==== Supplied text ====
Most people recover from the infection with treatment, although you’ll want to check with your healthcare provider on treatment options you may need. There are a number of things you can do to help prevent toxoplasma including: wearing solid gardening gloves, shoes with socks, practicing good hand washing habits, and fully cooking your meat.

Protect your back

"Gardening can be a relaxing and therapeutic hobby when done correctly. However, it also can lead to many types of back injuries if you are not cautious,” according to Stephen Ritter, M.D., of Methodist Sports Medicine / The Orthopedic Specialists, a Clarian Health partner.
====
▸ **What you need to do**:
A - From the gardening passage, extract the part that opens with the words containing "Protect your back" and closes with "Clarian Health partner.".
B - In the gardening passage, what practice or organization is Stephen Ritter, M.D., identified with?
Rely only on the gardening passage above for any information you need.
==== Source information ====
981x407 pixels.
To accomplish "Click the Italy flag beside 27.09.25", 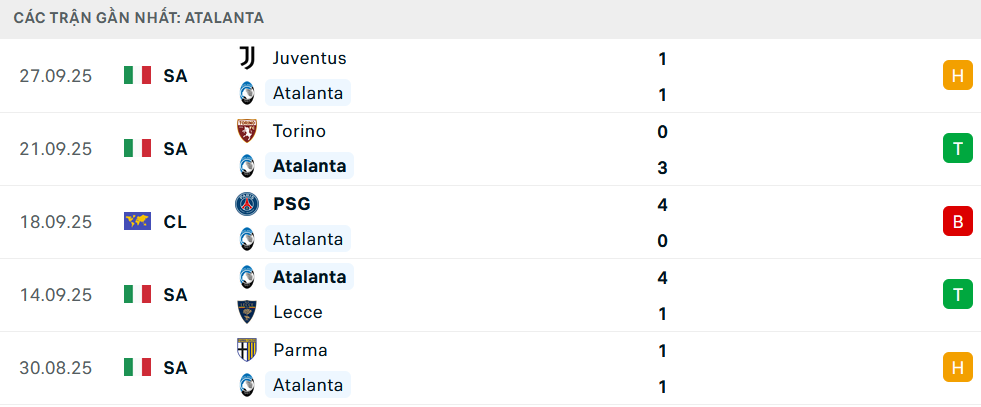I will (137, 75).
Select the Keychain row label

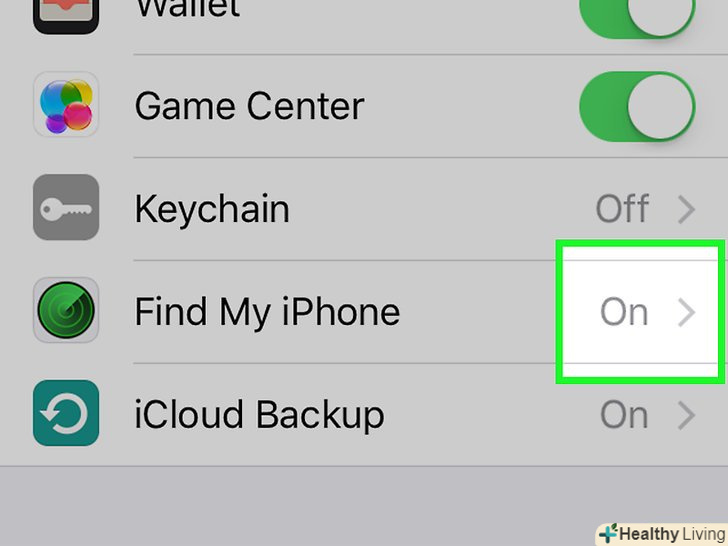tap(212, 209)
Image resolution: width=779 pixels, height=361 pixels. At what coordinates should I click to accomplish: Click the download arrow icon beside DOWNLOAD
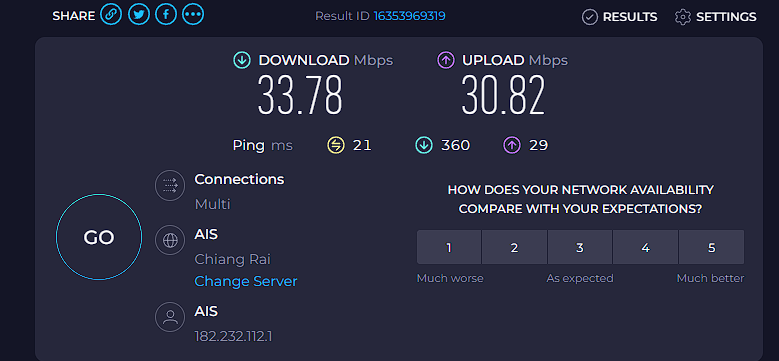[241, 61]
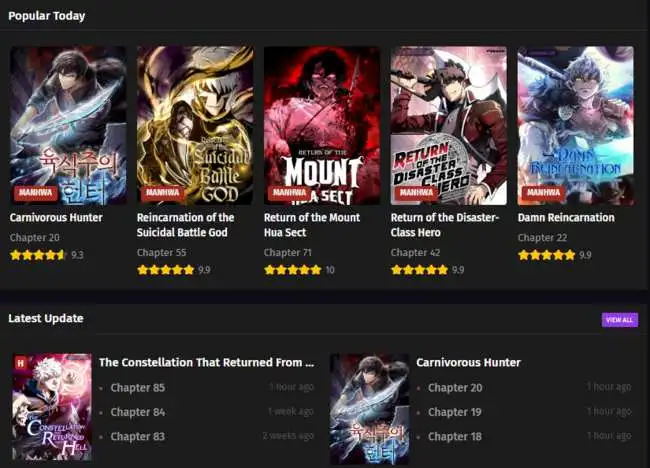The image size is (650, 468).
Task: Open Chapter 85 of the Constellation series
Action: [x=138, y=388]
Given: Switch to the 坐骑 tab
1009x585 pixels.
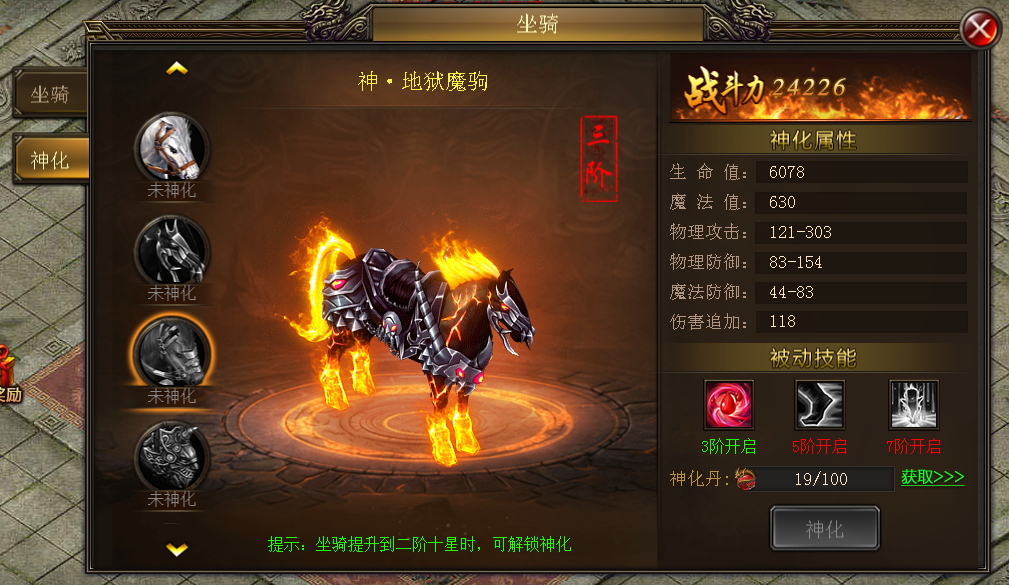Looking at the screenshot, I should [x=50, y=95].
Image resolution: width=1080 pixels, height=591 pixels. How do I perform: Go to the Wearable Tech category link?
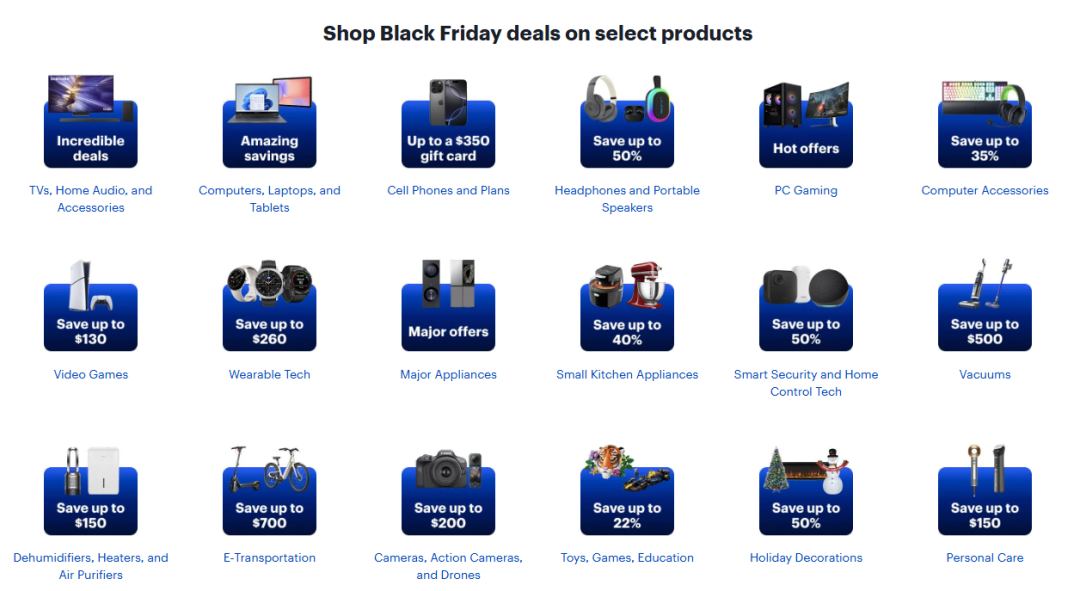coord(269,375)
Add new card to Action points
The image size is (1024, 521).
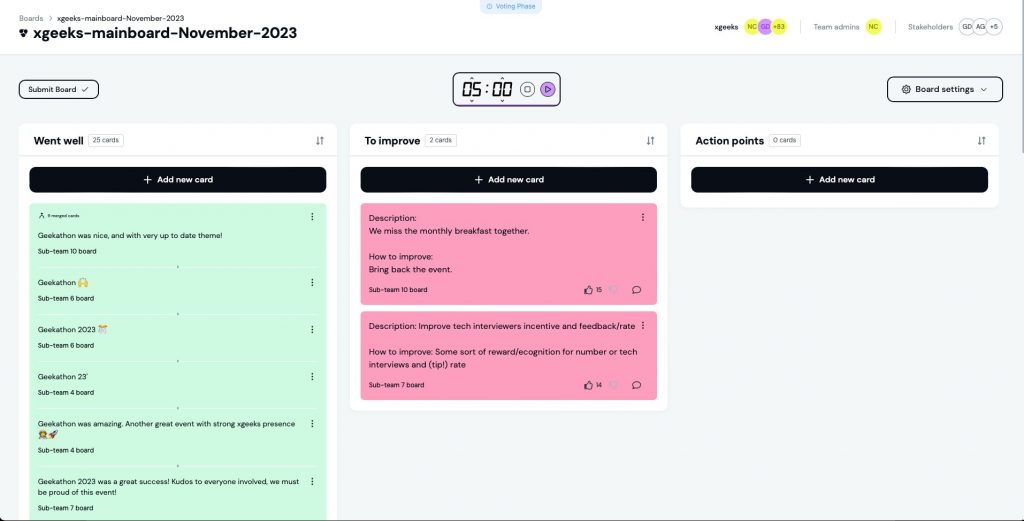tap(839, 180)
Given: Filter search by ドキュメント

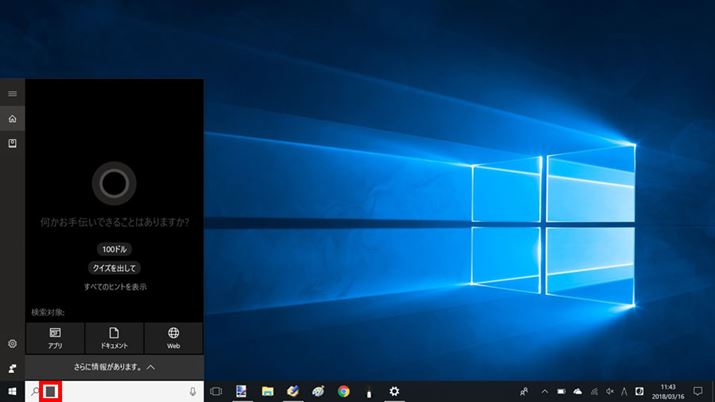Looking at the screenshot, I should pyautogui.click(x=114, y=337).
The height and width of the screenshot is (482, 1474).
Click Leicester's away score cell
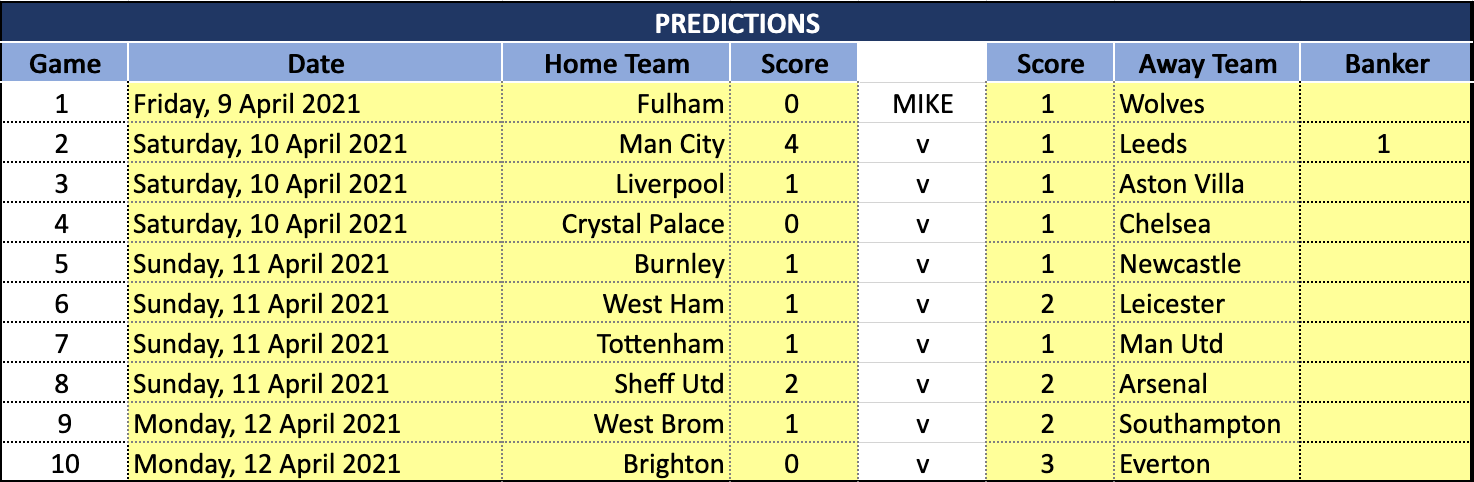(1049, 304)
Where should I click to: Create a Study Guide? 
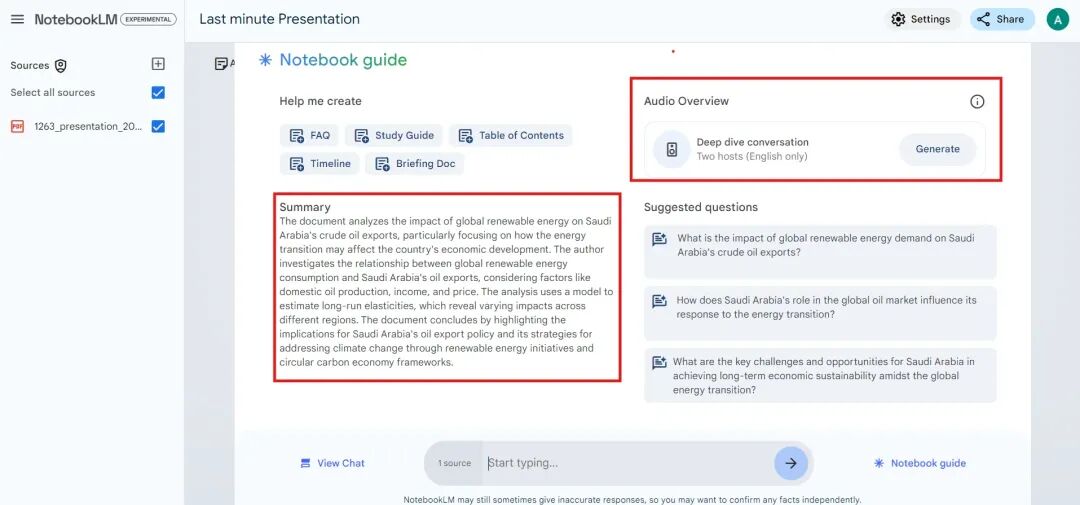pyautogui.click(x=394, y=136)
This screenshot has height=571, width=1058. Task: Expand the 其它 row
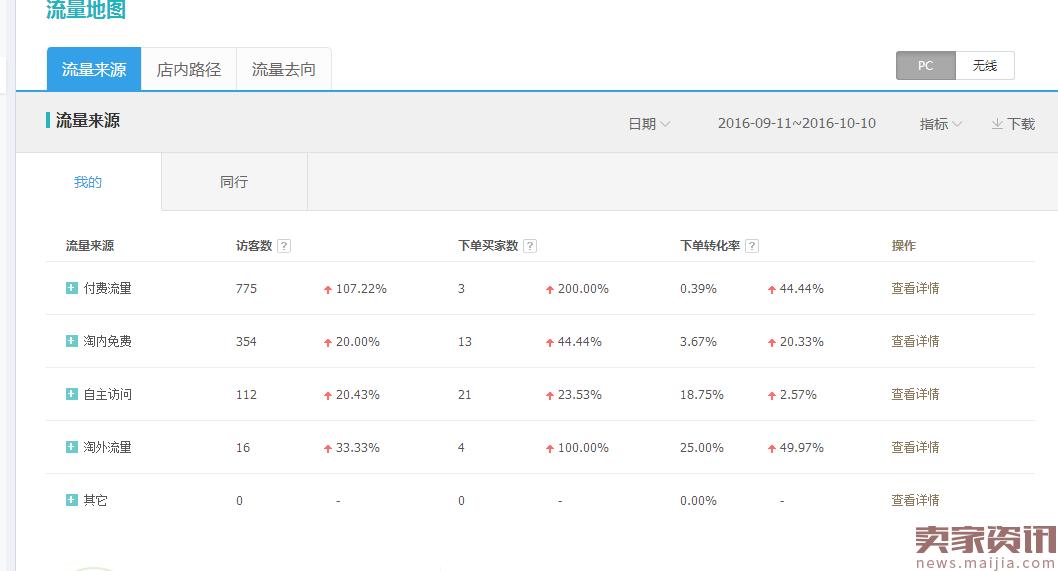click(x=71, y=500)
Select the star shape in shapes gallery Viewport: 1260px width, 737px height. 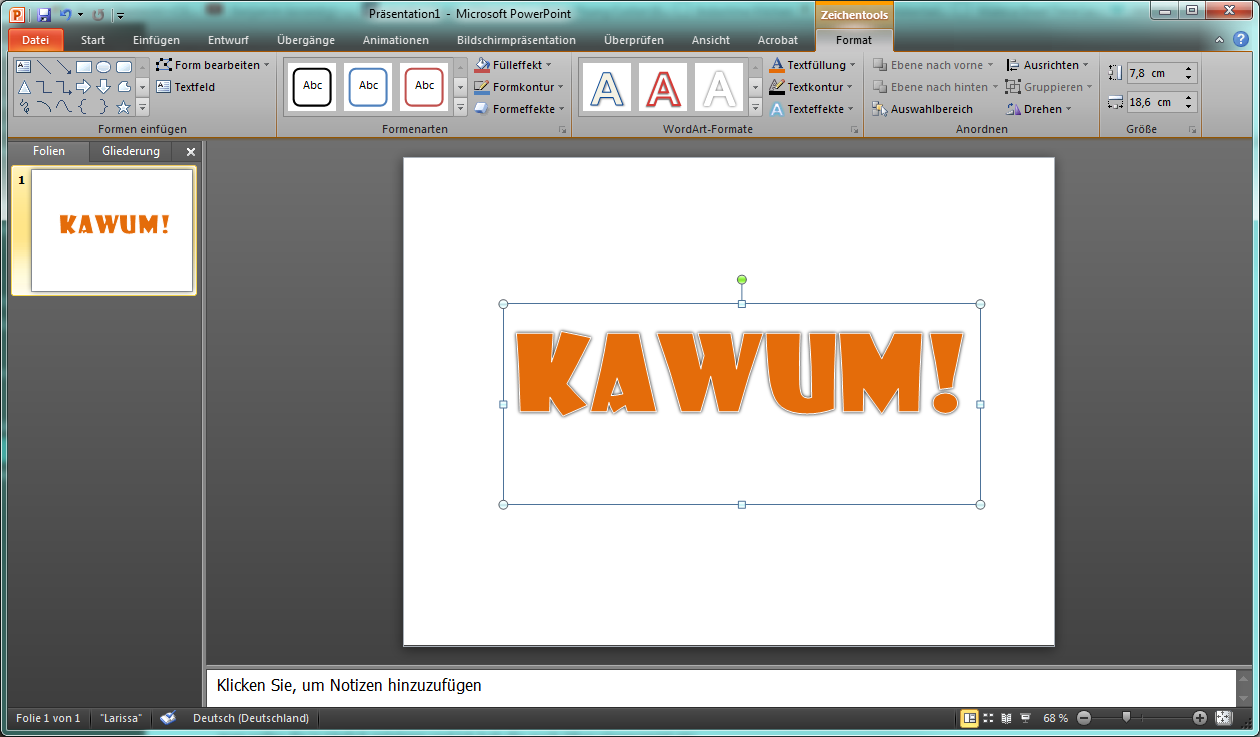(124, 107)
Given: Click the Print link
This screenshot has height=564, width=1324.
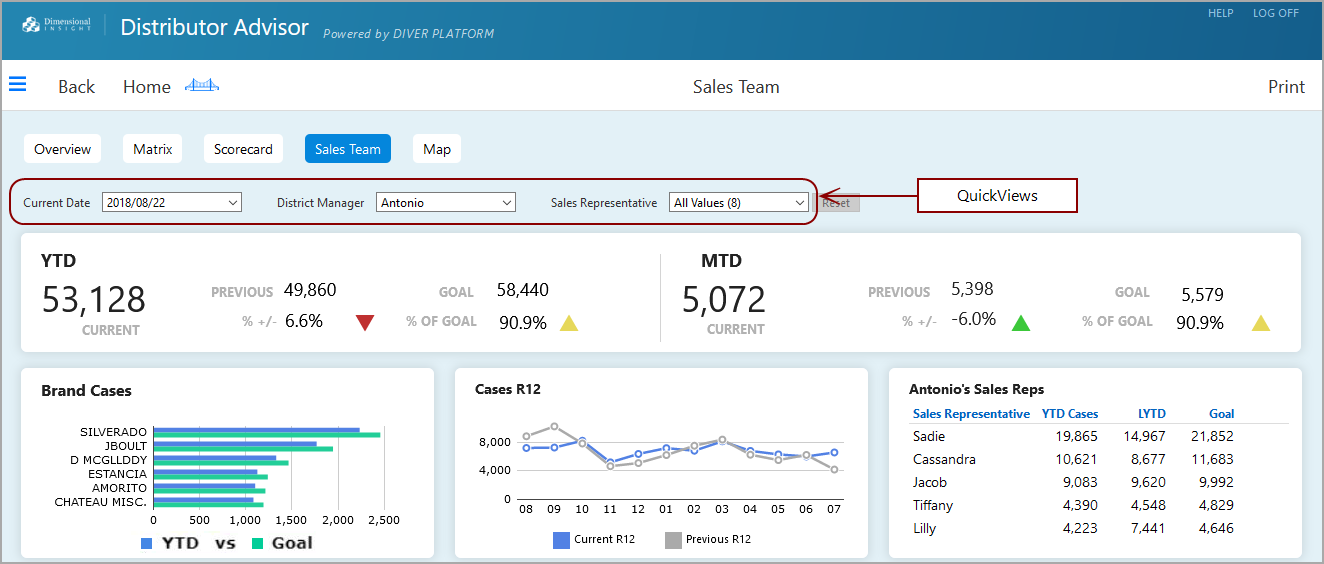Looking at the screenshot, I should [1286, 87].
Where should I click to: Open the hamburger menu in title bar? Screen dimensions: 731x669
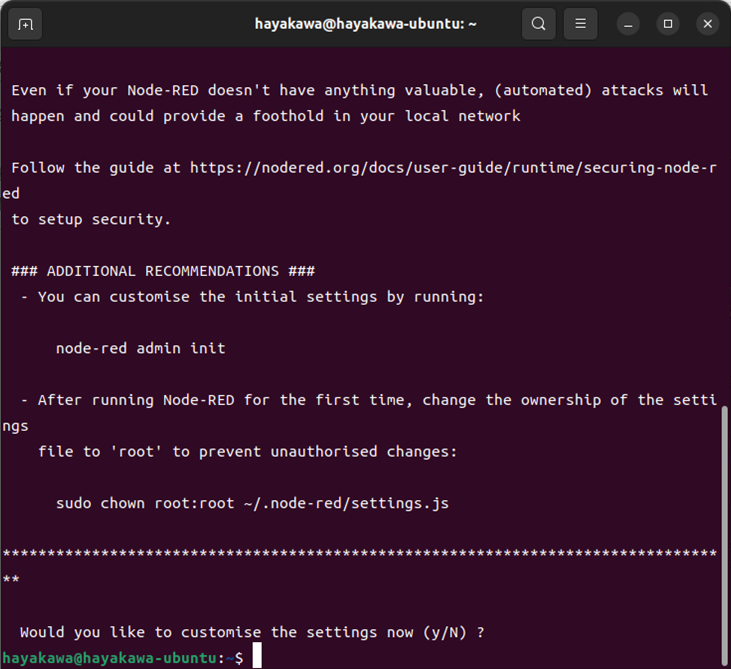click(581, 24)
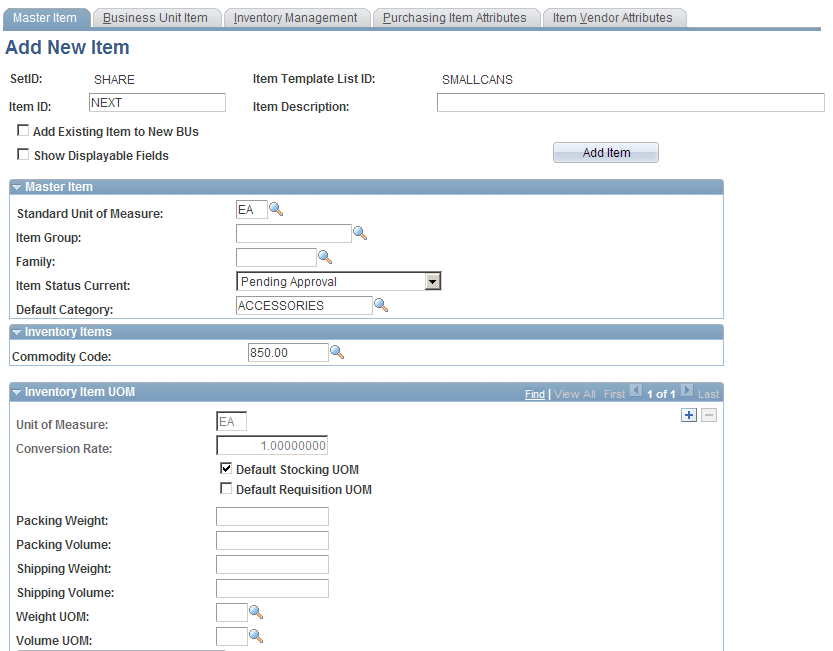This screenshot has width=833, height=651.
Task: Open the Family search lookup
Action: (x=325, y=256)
====
▸ **Responses per task**:
A -
Protect your back

"Gardening can be a relaxing and therapeutic hobby when done correctly. However, it also can lead to many types of back injuries if you are not cautious,” according to Stephen Ritter, M.D., of Methodist Sports Medicine / The Orthopedic Specialists, a Clarian Health partner.

B - Methodist Sports Medicine / The Orthopedic Specialists, a Clarian Health partner.